- **Records supplied**:
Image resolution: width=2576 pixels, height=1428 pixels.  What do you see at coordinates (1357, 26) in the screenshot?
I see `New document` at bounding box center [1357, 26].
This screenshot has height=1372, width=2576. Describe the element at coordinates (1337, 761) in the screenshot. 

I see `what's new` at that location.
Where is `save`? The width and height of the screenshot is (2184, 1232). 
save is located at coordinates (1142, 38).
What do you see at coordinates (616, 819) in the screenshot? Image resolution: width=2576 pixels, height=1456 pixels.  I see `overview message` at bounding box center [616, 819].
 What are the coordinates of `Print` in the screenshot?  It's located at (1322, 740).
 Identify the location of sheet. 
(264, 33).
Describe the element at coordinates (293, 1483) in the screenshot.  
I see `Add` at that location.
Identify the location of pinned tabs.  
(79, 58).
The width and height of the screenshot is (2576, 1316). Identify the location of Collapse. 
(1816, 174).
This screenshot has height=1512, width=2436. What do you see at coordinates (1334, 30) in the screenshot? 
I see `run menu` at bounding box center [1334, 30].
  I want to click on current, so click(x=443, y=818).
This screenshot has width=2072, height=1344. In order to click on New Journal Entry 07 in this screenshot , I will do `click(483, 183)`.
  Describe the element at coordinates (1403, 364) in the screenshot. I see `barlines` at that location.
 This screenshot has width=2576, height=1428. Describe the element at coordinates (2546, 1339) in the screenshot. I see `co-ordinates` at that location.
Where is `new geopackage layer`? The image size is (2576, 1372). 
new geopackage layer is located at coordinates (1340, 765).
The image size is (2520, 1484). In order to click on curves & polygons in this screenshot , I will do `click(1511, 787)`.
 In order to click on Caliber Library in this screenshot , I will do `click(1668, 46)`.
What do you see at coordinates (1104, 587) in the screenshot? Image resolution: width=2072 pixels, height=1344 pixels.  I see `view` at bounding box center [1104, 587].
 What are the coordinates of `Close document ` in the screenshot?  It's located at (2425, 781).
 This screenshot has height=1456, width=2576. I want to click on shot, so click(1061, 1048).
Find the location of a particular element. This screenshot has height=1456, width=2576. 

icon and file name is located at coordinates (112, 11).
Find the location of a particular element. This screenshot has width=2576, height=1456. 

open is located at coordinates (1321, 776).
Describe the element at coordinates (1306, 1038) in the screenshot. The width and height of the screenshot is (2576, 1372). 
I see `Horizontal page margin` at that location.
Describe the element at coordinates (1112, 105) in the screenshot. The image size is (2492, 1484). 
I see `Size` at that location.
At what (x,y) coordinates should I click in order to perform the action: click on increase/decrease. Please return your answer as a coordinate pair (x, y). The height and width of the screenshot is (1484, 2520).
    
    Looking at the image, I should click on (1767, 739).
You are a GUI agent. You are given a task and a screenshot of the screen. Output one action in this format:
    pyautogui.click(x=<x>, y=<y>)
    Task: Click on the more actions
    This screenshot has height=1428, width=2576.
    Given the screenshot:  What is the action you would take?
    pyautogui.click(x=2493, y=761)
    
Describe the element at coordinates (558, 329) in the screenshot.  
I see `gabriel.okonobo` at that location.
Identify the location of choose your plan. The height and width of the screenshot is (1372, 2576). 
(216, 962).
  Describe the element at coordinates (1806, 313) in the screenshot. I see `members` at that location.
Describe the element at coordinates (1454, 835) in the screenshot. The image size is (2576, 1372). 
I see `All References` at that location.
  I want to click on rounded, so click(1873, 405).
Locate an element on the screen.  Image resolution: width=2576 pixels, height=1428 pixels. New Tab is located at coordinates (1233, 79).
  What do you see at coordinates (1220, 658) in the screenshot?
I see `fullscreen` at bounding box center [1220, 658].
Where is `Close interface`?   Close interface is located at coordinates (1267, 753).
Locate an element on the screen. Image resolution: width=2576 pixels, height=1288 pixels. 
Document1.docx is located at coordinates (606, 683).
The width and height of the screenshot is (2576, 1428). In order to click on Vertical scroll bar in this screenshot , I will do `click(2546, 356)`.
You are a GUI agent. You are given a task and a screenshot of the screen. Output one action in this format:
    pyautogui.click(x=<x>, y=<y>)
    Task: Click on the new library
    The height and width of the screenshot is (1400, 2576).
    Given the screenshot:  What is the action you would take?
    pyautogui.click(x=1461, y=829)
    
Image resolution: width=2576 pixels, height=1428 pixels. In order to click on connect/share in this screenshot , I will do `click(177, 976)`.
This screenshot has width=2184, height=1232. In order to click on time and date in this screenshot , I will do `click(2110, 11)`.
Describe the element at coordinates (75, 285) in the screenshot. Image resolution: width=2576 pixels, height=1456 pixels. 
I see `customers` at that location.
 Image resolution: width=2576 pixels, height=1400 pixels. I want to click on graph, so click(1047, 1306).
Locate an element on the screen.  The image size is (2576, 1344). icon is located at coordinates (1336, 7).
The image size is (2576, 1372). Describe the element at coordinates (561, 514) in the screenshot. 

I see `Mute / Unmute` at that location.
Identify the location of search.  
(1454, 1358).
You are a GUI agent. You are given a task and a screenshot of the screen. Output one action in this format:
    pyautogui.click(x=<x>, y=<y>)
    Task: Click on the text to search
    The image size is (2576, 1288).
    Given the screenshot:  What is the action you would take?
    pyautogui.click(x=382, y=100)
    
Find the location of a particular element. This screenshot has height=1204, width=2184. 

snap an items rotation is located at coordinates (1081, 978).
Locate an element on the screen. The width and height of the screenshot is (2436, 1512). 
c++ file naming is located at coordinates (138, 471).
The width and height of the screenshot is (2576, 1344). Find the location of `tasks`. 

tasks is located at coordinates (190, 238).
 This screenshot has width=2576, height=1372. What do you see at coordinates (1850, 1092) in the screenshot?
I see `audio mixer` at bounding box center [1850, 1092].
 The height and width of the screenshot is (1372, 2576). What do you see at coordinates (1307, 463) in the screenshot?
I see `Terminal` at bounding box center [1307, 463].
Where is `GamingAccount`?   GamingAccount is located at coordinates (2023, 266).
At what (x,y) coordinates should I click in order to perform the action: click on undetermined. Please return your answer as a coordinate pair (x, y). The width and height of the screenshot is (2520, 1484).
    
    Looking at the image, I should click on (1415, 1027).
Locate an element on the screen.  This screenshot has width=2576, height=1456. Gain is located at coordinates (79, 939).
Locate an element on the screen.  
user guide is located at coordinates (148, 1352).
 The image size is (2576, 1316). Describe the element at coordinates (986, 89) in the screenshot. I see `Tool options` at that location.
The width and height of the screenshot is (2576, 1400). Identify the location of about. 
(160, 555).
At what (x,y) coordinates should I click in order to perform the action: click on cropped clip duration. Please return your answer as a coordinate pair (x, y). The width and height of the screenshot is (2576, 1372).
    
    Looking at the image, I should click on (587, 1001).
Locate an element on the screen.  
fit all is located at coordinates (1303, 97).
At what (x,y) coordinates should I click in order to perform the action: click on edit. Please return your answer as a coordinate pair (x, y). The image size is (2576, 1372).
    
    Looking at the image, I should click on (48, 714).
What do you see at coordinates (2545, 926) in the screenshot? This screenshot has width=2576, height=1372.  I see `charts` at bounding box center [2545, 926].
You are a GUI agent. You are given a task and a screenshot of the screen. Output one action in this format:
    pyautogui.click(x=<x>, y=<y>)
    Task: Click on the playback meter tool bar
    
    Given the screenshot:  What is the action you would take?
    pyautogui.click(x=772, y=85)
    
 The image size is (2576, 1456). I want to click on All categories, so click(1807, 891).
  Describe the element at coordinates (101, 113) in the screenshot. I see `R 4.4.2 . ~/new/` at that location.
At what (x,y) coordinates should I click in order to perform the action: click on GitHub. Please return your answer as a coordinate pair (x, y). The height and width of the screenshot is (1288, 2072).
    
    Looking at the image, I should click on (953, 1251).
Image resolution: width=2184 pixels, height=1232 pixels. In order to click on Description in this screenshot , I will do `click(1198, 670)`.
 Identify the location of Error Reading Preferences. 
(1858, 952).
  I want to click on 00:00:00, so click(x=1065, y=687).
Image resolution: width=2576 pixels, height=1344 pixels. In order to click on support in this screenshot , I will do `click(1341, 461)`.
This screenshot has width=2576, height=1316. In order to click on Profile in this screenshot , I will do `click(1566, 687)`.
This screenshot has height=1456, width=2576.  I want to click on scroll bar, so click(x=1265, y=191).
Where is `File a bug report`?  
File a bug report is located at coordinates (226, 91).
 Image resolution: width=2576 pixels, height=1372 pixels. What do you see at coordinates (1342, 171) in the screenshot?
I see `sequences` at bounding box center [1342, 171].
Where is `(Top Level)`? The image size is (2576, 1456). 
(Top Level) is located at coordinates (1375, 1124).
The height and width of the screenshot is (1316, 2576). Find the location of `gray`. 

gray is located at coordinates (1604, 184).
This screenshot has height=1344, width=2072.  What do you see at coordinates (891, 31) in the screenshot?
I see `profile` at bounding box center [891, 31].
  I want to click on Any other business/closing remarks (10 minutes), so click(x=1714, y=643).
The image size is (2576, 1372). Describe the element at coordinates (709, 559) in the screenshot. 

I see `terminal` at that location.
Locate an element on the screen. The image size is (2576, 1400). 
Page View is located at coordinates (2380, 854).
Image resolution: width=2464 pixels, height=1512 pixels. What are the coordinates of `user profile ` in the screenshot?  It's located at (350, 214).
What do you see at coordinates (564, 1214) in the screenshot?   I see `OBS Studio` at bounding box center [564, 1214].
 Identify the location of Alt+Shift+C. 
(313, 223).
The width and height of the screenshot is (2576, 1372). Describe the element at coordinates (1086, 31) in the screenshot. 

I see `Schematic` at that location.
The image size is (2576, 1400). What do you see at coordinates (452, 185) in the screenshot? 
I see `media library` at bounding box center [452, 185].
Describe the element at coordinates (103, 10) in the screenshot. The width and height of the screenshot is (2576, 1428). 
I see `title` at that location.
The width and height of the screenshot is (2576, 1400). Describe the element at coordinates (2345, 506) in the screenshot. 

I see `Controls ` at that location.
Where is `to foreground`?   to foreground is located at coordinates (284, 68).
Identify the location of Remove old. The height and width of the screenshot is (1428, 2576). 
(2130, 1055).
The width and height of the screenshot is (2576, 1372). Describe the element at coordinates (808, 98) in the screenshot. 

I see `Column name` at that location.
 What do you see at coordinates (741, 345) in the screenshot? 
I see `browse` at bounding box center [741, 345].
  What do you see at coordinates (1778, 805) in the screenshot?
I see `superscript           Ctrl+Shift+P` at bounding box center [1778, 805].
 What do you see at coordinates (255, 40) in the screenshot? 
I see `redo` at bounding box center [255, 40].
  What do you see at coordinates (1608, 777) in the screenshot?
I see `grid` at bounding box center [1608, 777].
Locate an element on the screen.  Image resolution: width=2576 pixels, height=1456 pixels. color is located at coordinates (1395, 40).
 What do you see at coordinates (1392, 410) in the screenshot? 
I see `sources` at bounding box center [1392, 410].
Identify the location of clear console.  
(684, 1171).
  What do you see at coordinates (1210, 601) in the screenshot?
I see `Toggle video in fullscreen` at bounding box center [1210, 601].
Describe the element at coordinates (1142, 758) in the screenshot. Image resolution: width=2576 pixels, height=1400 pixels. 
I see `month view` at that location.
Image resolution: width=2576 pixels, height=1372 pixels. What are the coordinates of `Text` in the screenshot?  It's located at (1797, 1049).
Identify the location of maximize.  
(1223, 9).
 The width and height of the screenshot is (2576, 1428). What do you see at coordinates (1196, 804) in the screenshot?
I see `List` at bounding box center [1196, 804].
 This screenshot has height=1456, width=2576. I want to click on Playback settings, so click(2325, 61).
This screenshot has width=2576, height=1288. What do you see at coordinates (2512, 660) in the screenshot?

- **Task brief**: Revise everything from the start of the listing down through the line containing "new geopackage layer is", changing "Identify the location of" to "Find the position of" and leaving every other part unchanged.

- **Worked solution**:
Image resolution: width=2576 pixels, height=1428 pixels.  What do you see at coordinates (1357, 26) in the screenshot?
I see `New document` at bounding box center [1357, 26].
This screenshot has height=1372, width=2576. Describe the element at coordinates (1337, 761) in the screenshot. 

I see `what's new` at that location.
Where is `save`? The width and height of the screenshot is (2184, 1232). 
save is located at coordinates (1142, 38).
What do you see at coordinates (616, 819) in the screenshot? Image resolution: width=2576 pixels, height=1456 pixels.  I see `overview message` at bounding box center [616, 819].
 What are the coordinates of `Print` in the screenshot?  It's located at (1322, 740).
 Find the position of sheet. 
(264, 33).
Describe the element at coordinates (293, 1483) in the screenshot.  
I see `Add` at that location.
Find the position of pinned tabs.  
(79, 58).
The width and height of the screenshot is (2576, 1316). Find the position of Collapse. 
(1816, 174).
This screenshot has height=1512, width=2436. What do you see at coordinates (1334, 30) in the screenshot? 
I see `run menu` at bounding box center [1334, 30].
  I want to click on current, so click(x=443, y=818).
This screenshot has width=2072, height=1344. In order to click on New Journal Entry 07 in this screenshot , I will do `click(483, 183)`.
  Describe the element at coordinates (1403, 364) in the screenshot. I see `barlines` at that location.
 This screenshot has width=2576, height=1428. Describe the element at coordinates (2546, 1339) in the screenshot. I see `co-ordinates` at that location.
Where is `new geopackage layer`? The image size is (2576, 1372). 
new geopackage layer is located at coordinates (1340, 765).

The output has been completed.